= Carson Brewer =

American journalist (1920–2003)

Carson Brewer (February 2, 1920 - January 15, 2003) was an American journalist and conservationist, best known for his work documenting the folk life of Knoxville and the surrounding Appalachian communities in East Tennessee. During his 40-year career as a columnist for the Knoxville News-Sentinel, Brewer was a key voice for the promotion and protection of the region's natural wonders, especially the Great Smoky Mountains. His historical work included the first extensive history of the Little Tennessee River valley and one of the first comprehensive histories of the Tennessee Valley Authority.

Brewer was born in Hancock County, Tennessee in 1920, the son of a local postmaster. He attended Maryville College for two years before joining the U.S. Army in 1941 at the outbreak of World War II. After the war, Brewer attended the University of Tennessee, but due to illness, he never obtained a degree. He joined the staff of the News-Sentinel in 1945, and in 1948 he married pioneering female journalist Alberta Trulock (1917—2007).

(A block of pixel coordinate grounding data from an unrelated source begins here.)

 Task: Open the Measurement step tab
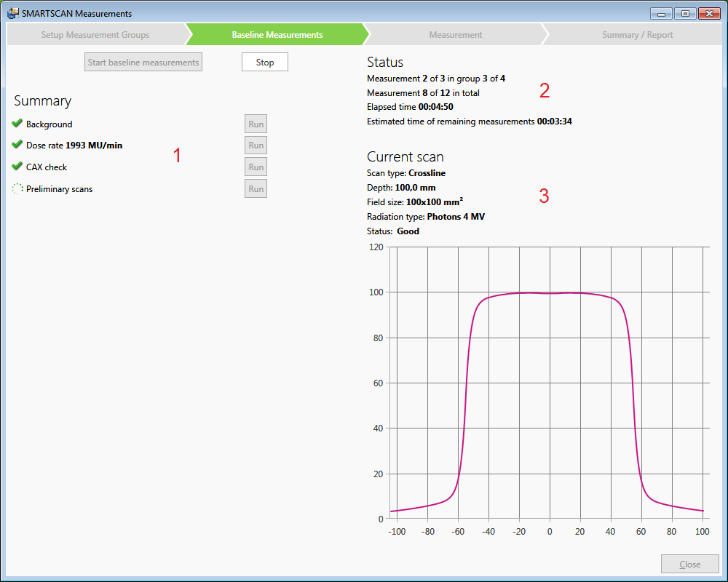coord(455,34)
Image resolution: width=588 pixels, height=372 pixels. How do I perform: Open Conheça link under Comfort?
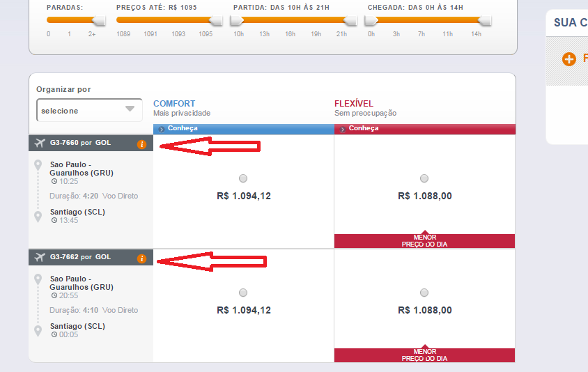(x=183, y=128)
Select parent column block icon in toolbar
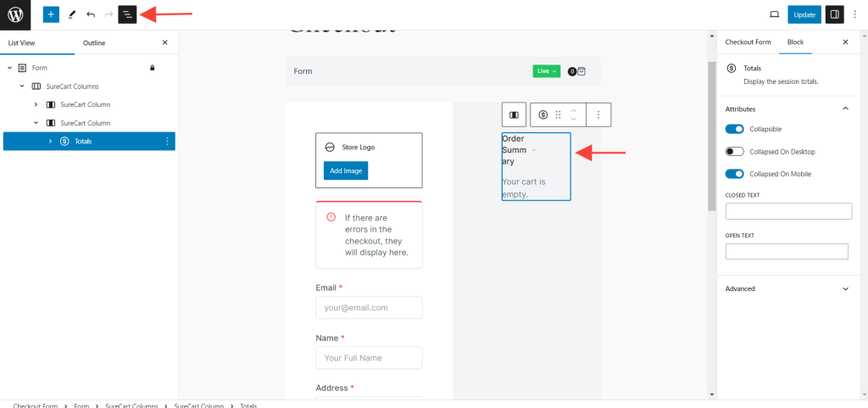The width and height of the screenshot is (868, 408). coord(514,115)
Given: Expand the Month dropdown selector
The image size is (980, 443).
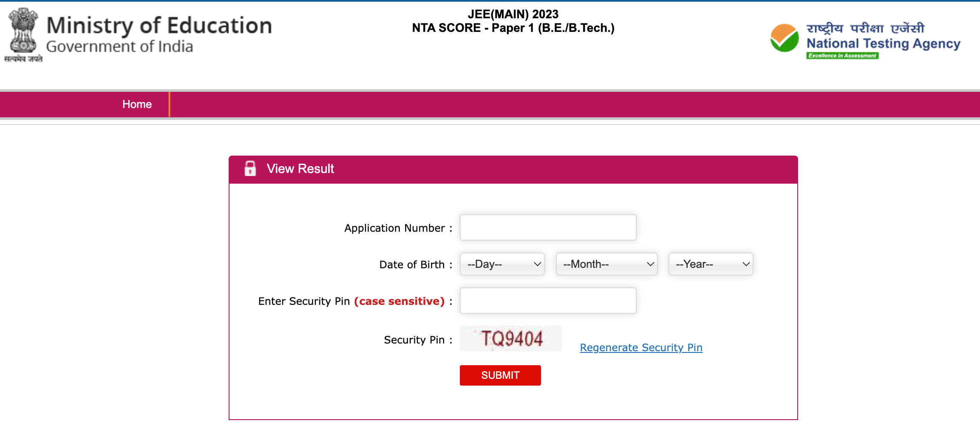Looking at the screenshot, I should [x=606, y=264].
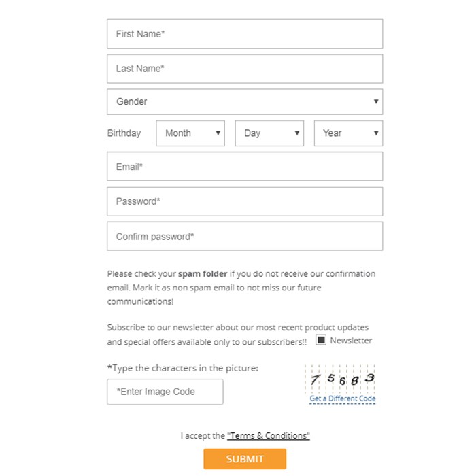The width and height of the screenshot is (476, 476).
Task: Click the bold spam folder text
Action: pos(203,274)
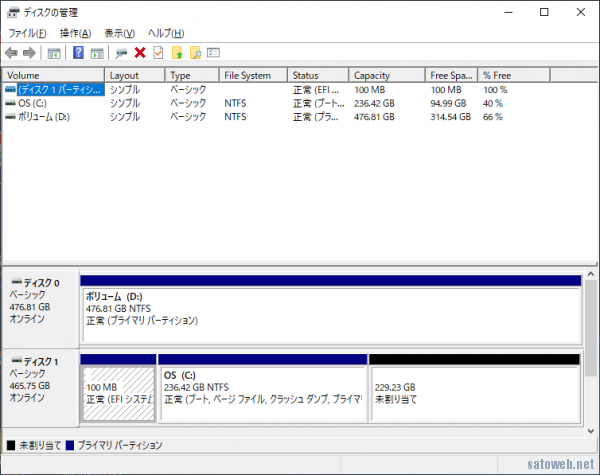Screen dimensions: 600x475
Task: Open the ファイル(F) menu
Action: [x=27, y=33]
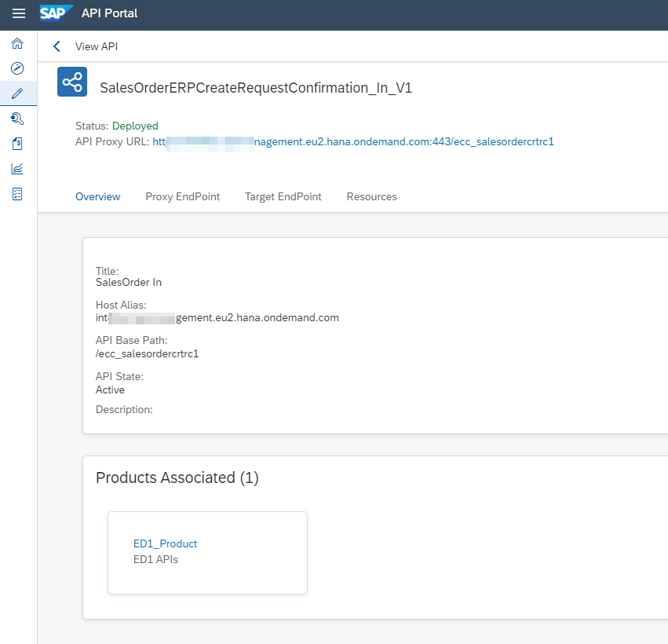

Brewer wrote several books on the Great Smoky Mountains, most notably Hiking in the Great Smoky Mountains (1962), which was reprinted several times over three decades. In 1969, the Tennessee Valley Authority— which was planning to flood the Little Tennessee River valley by constructing Tellico Dam at the river's mouth— hired Brewer and his wife Alberta to compile a history of the valley and its inhabitants. Their work was published by the East Tennessee Historical Society in 1975 under the title, Valley So Wild: A Folk History. In the early 1980s, Brewer wrote a series of articles documenting the history of the Tennessee Valley Authority and its effects on the inhabitants of East Tennessee. He retired from the News-Sentinel in 1985, but continued writing until his death in 2003.